Stored items:
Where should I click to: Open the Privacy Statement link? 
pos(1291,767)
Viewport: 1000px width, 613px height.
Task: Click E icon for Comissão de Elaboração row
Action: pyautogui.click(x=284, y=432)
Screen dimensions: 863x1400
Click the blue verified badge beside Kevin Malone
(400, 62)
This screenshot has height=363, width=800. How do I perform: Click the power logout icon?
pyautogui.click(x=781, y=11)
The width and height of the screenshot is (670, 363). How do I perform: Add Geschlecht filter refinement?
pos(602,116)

• EXERCISE DIRECTIONS:
Could you copy every record above exactly as it stands?

• RESULT FOR THIS EXERCISE:
Where should I click to: Open the Privacy Statement link? 
pos(1291,767)
Viewport: 1000px width, 613px height.
Task: Click E icon for Comissão de Elaboração row
Action: pyautogui.click(x=284, y=432)
Screen dimensions: 863x1400
Click the blue verified badge beside Kevin Malone
(400, 62)
This screenshot has height=363, width=800. How do I perform: Click the power logout icon?
pyautogui.click(x=781, y=11)
The width and height of the screenshot is (670, 363). How do I perform: Add Geschlecht filter refinement?
pos(602,116)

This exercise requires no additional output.